Flair: RuntimeError: CUDA out of memory. Tried to allocate 352.00 MiB (GPU 0; 15.90 GiB total capacity; 14.28 GiB already allocated; 259.88 MiB free; 14.94 GiB reserved in total by PyTorch) in bert-base-multilingual-cased

Created on 11 Feb 2020  路  8Comments  路  Source: flairNLP/flair

I appreciate your help. The below error generated only when I try to add the BERT 'bert-base-multilingual-cased' embedding however when I remove it my code working fine.
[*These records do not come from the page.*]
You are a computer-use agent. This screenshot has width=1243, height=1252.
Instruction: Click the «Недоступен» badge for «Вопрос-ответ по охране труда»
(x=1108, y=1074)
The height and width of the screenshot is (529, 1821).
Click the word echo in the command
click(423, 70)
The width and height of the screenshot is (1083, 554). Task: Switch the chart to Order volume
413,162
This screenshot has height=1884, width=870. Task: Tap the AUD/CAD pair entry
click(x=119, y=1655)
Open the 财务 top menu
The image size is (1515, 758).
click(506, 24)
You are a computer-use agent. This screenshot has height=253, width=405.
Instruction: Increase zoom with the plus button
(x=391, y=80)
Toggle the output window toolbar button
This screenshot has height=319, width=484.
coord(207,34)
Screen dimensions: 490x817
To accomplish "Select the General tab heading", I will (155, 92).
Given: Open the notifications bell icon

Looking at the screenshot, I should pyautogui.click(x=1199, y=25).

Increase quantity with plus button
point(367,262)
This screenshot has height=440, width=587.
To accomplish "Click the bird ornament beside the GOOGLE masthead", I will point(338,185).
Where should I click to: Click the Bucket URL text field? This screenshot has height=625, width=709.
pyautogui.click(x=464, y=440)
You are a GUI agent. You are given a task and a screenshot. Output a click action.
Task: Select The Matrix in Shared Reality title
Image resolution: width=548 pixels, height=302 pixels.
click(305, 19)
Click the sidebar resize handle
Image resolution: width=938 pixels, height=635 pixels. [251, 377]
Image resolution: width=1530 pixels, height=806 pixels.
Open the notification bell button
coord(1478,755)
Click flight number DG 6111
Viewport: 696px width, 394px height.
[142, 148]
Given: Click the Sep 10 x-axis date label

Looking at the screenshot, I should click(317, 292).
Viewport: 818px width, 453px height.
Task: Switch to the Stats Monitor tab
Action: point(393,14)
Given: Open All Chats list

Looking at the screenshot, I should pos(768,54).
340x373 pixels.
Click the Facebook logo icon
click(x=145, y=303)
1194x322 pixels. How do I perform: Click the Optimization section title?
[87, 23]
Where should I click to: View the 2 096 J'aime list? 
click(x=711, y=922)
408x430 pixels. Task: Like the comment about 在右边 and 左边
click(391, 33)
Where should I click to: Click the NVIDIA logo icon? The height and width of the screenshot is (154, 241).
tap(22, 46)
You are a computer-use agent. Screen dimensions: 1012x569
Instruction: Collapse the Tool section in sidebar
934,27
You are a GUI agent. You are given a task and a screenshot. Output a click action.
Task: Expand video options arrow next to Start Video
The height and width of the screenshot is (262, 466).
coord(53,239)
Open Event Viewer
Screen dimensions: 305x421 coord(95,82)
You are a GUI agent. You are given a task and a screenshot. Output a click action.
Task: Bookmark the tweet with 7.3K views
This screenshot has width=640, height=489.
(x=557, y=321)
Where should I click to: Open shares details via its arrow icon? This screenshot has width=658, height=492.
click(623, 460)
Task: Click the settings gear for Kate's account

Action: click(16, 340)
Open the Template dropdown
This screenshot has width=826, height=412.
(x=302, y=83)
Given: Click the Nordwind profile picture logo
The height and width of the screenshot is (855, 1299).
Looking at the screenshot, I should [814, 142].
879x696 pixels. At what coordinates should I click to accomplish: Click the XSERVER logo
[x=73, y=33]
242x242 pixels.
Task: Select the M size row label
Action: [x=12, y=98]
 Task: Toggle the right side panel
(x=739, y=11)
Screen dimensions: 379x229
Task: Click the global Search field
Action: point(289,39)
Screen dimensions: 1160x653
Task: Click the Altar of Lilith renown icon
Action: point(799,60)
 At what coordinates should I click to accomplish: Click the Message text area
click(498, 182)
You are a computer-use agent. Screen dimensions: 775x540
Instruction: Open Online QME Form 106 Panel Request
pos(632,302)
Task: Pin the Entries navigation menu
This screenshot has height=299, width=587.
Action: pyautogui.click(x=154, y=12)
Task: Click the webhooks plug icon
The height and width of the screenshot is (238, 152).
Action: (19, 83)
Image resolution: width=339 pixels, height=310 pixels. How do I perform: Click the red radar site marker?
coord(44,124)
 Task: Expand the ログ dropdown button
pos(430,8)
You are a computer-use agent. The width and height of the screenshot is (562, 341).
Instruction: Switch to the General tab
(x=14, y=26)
Please assist.

Code

from flair.data import Corpus
from flair.datasets import CONLL_03
from flair.embeddings import TokenEmbeddings, WordEmbeddings, StackedEmbeddings, PooledFlairEmbeddings,FlairEmbeddings
from typing import List
from flair.data import Dictionary
from flair.models import LanguageModel
from flair.trainers.language_model_trainer import LanguageModelTrainer, TextCorpus
from flair.data import Corpus
from flair.datasets import ColumnCorpus
from flair.embeddings import BertEmbeddings

columns = {0: 'text', 1: 'ner'}

data_folder = '/content/gdrive/My Drive/resources/tasks/conll_03'

corpus: Corpus = ColumnCorpus(data_folder, columns,
train_file='train.txt',
test_file='test.txt',
dev_file='dev.txt')

tag_type = 'ner'

tag_dictionary = corpus.make_tag_dictionary(tag_type=tag_type)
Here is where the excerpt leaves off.